Dos achados nos e-mails

Carta de justificativa para Bolsa de Jornalismo Cultural e Cinema da Sociedade Gabriel García Márquez.

Chovia no sábado que eu nasci. Mal sabia Dona Abadia que teria uma filha jornalista. Naquela época, a maior preocupação era o registro do meu nome: Elsa Nathália Nunes von Villon Imbó.

Com um nome desse tamanho, obviamente as letras seriam minha sina. E assim o são, até hoje. Formada em jornalismo, estudante de cinema, vivo entre livros, letras e frames, buscando nas palavras o que não consigo fotografar e nas fotos e filmes o que não consigo escrever.

Isso desde sempre. Desde quando consegui desenhar as letras do pote de farinha pela primeira vez com um caco de tijolo no chão de concreto no quintal de casa. Ou quando queimei um filme de 36 poses da câmera do meu avô, curiosa para saber como as fotos entravam lá dentro e saíam grandes e coloridas.

Hoje eu sei — sei escrever, fotografar, sei o que é cinema, o que é literatura e o que é jornalismo cultural. Sei que a vivência e a troca de informações — sem juízo de valores — são as ferramentas mais ricas das quais um fotojornalista cultural ou um cineasta pode dispor. Sei disso por ter ido a campo, principalmente no período em que trabalhei no site Catraca Livre.

Viajei por estados brasileiros — graças também ao Projeto Rondon — conheci, entrevistei e pesquisei sobre a pluralidade cultural. Não somente na cidade de São Paulo, mas também fora do estado, na divisa entre Mato Grosso e Bolívia.

Morei com chiquitanos — indígenas brasileiros com miscigenação boliviana. Comi o que comiam, bebi o que bebiam, vivi como viviam. Cada pequena peculiaridade daquela tribo afastada não só socialmente, mas geograficamente do que julgamos civilizados — 200 km até a zona urbana de Porto Esperidião. Cidade minúscula quando comparada à megalópole São Paulo que estou habituada. Nada do que filmei, fotografei e escrevi se equipara à experiência. Ministrar oficinas de leitura para crianças e exibir — para alguns pela primeira vez — filmes para a população indígena foi apenas um pouco do vasto aprendizado adquirido com a experiência.

No ano seguinte, pude pisar em Canudos, o solo baiano que foi o cenário da Guerra descrita por Euclides da Cunha em seu renomado “Os Sertões”. A luta daquele povo ainda não terminou e mais de 110 anos depois da guerra, ainda vivem sedentos de água e justiça.
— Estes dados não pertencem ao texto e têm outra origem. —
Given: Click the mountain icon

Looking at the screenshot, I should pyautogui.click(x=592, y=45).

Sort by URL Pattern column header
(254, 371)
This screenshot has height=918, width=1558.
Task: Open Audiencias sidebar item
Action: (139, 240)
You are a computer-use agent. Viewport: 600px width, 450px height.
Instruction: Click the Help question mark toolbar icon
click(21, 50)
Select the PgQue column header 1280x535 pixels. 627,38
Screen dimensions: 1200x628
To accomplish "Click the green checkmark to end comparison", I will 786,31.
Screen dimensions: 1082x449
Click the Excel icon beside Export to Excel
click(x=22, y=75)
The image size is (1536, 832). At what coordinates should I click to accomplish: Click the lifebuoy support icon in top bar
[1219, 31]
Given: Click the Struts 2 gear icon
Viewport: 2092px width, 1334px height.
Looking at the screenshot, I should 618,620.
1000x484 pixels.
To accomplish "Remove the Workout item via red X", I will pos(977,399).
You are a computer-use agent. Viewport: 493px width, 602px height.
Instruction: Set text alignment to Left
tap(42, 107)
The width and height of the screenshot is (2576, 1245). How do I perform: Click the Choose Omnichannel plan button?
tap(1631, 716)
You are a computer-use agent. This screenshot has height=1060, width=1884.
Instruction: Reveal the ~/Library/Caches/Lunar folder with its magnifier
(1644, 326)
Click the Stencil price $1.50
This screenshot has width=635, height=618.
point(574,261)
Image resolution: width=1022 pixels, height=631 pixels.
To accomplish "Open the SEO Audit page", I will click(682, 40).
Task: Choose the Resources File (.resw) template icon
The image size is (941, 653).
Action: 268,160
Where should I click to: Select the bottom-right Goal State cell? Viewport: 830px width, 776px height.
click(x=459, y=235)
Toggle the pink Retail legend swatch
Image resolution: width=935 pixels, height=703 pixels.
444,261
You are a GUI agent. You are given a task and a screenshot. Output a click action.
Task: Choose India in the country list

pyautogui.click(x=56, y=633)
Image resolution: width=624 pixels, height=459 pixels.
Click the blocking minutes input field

Constatei as mais variadas formas de arte no maior centro cultural da América Latina — Centro Cultural São Paulo — no período que pude usufruir de cada pedaço de seu espaço, acervo e pessoas. Que a cultura está onde as pessoas estão. Que é viva, respira e pulsa e, por essa razão, demanda cuidado. Que um mesmo espaço divide mostras de cinema, exposições, shows, simpósios, debates e street art, que escrever diariamente com e para essas pessoas é gratificante.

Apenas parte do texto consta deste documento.